Global information-aware argument mining based on a top-down multi-turn QA model

Abstract

Argument mining (AM) aims to automatically generate a graph that represents the argument structure of a document. Most previous AM models only pay attention to a single argument component (AC) to classify the type of the AC or a pair of ACs to identify and classify the argumentative relation (AR) between the two ACs. These models ignore the impact of global argument structure of the documents, which is important, especially in some highly structured genres such as scientific papers, where the process of argumentation is relatively fixed. Inspired by this, we propose a novel two-stage model which leverages global structure information to support AM. The first stage uses a multi-turn question-answering model to incrementally generate an initial argumentative graph that identifies relations among ACs. At each turn, all ACs related to the query AC are generated simultaneously, such that the sibling global information between the answer ACs is considered.

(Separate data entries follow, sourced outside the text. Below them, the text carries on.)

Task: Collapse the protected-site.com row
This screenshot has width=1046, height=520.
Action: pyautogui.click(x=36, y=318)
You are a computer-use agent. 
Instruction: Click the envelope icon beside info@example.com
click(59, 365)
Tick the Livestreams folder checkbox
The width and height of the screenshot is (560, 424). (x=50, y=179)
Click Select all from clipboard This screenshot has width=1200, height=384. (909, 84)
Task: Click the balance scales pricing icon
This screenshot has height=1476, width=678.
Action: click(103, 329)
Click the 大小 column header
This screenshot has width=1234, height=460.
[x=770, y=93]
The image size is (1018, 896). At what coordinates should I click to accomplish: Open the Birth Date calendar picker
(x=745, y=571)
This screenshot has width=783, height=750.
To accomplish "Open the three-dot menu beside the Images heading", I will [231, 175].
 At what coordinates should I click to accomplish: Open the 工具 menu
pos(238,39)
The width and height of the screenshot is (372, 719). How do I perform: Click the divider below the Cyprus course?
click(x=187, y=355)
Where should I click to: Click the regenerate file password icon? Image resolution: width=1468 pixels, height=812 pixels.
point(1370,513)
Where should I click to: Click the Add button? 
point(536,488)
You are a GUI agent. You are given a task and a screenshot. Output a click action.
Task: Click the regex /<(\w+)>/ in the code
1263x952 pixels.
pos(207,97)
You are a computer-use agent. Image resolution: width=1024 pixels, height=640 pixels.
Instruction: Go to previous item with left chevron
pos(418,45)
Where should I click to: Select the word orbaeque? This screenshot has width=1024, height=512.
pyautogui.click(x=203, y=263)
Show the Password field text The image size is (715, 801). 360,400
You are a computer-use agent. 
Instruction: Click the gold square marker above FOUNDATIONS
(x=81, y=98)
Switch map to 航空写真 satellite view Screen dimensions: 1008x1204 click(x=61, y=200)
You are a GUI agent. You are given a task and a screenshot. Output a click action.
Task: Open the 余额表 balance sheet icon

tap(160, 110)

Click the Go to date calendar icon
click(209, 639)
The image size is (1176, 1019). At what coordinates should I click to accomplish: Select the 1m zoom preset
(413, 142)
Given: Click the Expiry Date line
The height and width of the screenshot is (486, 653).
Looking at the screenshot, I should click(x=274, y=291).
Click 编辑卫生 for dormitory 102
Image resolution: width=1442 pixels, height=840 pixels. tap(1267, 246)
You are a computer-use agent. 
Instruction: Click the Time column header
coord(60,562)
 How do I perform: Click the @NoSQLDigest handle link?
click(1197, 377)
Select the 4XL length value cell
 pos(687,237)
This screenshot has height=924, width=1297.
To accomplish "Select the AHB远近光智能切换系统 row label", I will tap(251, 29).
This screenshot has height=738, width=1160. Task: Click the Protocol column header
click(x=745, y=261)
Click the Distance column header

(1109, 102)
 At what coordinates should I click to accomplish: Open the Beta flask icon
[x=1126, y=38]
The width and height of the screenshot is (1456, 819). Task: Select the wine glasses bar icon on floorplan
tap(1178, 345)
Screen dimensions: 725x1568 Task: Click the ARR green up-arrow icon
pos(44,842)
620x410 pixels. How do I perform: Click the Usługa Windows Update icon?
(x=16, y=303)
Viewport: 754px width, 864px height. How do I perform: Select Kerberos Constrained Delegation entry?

In addition, the partially constructed graph is used as global structure information to support the extension of the graph with additional ACs. After the whole initial graph structure has been determined, the second stage assigns semantic types to both the ACs and ARs among them, leveraging information from this initial graph as global structure information. We test the proposed methods on two scientific datasets (one is the AbstRCT dataset including 659 abstracts about cancer research and the other is the SciARG dataset that consists of 225 computer linguistic abstracts and 285 biomedical abstracts) and a student essay dataset PE with 402 essays. Our experiments show that our model improves the state-of-the-art performance on two scientific datasets for different AM subtasks, with average improvements of 1%, 2.41%, 1.1% for the ACC, ARI and ARC task respectively on the AbstRCT dataset, and 2.36%, 1.84%, 8.87% for the ACC, ARI and ARC task on the SciARG dataset. Our model also achieves comparative results on the PE datasets: 87.7% of F1 scores for the ACC task, 81.4% for the ARI task and 78.8% for the ARC task.